The doctor opened her mouth but something was also chocking her.
"Your brother.. had less than 4 mouths to lived, you cannot wait for four months" she said.
I couldn't believe it, no it must be a prank,
It cannot happen, he said he was getting better after all.
I conclude it must be a prank but even so,
Tear could not stop flowing from my eyes.
'No its a prank, i must prove it'
I pulled out the needles stuck in my hands than jumps out my bed and hurriedly ran out of my room.
"No, Miss you have just finish your transplant you must not move".
The doctor hurriedly tried to stop me but i did not listen.
I continue to ran toward the room my brother was in..
I entered the room but strangely the bed was empty.
I fell to my knees.
I cried out.
The doctor hurriedly came after me but after she saw me crying she no longer tried anything.
She took a piece of paper from her pocket and passed it on to me.
There were writings on the paper which read -
'Dear sis, haha it seems i wont be able to fulfill my promise of going on a picnic after all,
And it seems i wont be able to see you in your wedding dress when you get married in the future, forgive me my precious sister, as much as i want to, i wont be able to play with you and argue with you, please don't cry because of this stupid brother of yours - your stupid brother'
"Yo- You Idiot, Alfie you Idiot, idiot, idiot, how could you do this to me, how could you leave me all alone, and all of the thing you swore we do when you get better, how could you break our promise, you stupid big bother"

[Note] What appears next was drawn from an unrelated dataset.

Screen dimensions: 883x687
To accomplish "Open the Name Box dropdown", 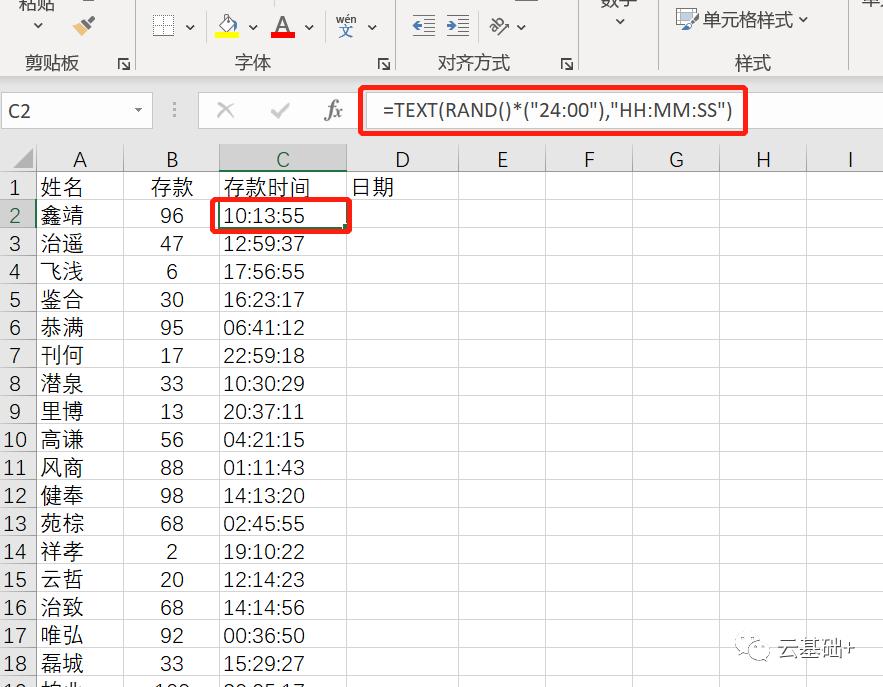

I could not stop crying...
It hurts, it hurts so much that i could not properly think..... another pain erupt from my chest and and I soon fell unconscious again.
It has been 3 week since then, i stood in front of grave that read - Alfie blanks 19XX-20XX
I could not eat anything for 1 entire week my parent were starting to get worried but everytime i think of that idiotic face of my brother i push forth, with all i had...
He was someone who would joked through all his problem, smile through anything and flush his medical record down the toilet.
He was an idiot but i really admire him.
I just came back from hospital to take his remaining stuff, but something really wired happened, we could not find his favorite diary he always keeps besides him.
The doctor told me that beside the piece of paper, he also left me behind his diary for me.
That diary of his was filled with childish scribbles and drawings, story and designs of a fantasy world. He used to tell me stories he'd written in that book and i used to listen to him as a child, i was no longer a child but i still had great longing for that book.
No matter how much i think about it i could not think of anyone who would steal that embarrassing diary of his.
"Really, just how much stupid must you be to get your favorite book stolen"
I smiled at the grave.
"And who would be so stupid to steal it"
"Sigh*... Anyway.... I've missed you so much, come home soon.. Okay~"
I don't know why i blurted that out i know he would never be coming back again..
But there was something inside me that was expecting him to come home one day.
Was it because i have not completely except his death or because of something else.